## EXTRACTED RECORDS:
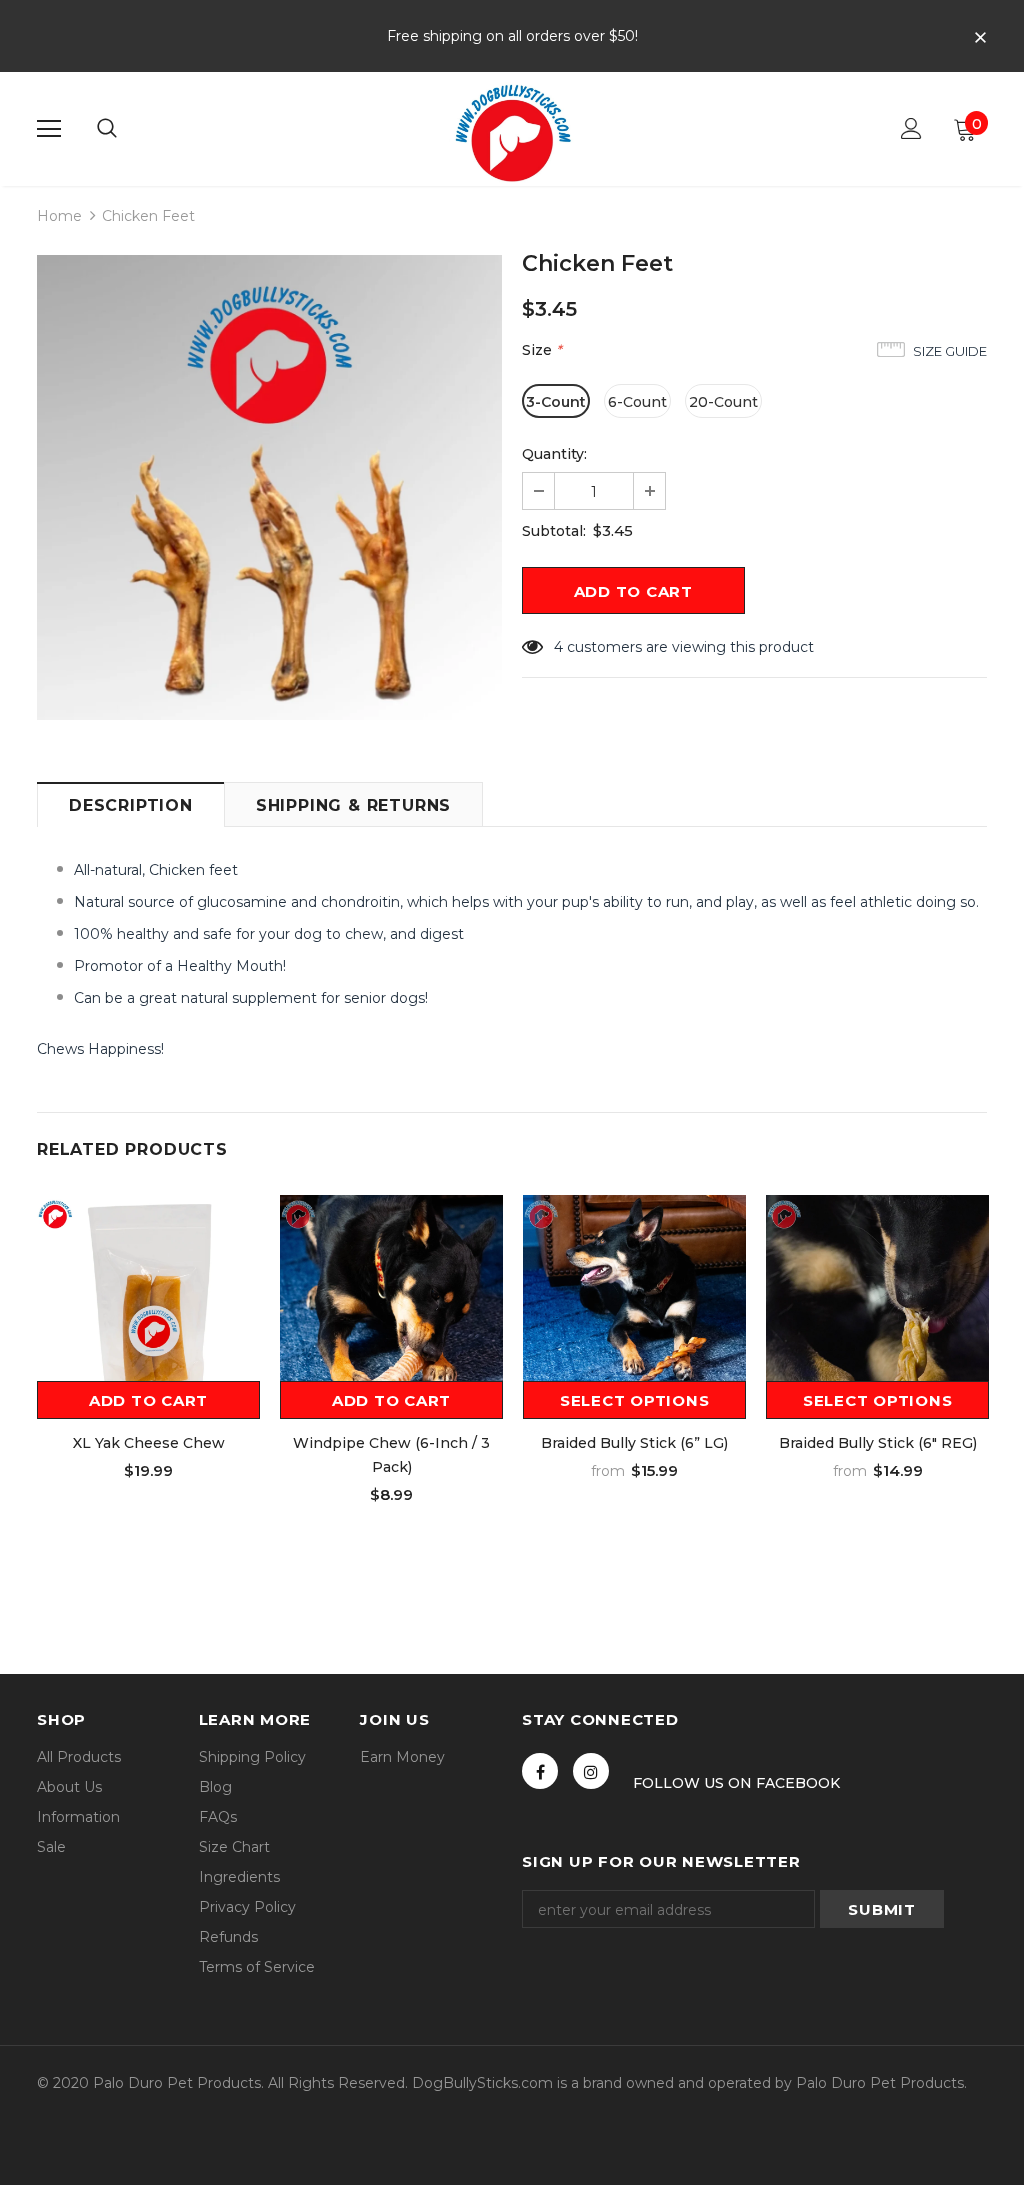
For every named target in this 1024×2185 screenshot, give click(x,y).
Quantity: (554, 454)
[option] (269, 487)
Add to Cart (148, 1400)
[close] (980, 38)
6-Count (637, 402)
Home (59, 216)
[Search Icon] (107, 129)
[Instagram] (591, 1771)
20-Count (723, 402)
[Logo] (512, 128)
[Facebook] (540, 1771)
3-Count (556, 402)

## EXERCISE REQUIREMENTS:
Starting at the line that contains "[Search Icon] (107, 129)", copy every line down to the last line of the records above, exactly as written.

## SOLUTION:
[Search Icon] (107, 129)
[Instagram] (591, 1771)
20-Count (723, 402)
[Logo] (512, 128)
[Facebook] (540, 1771)
3-Count (556, 402)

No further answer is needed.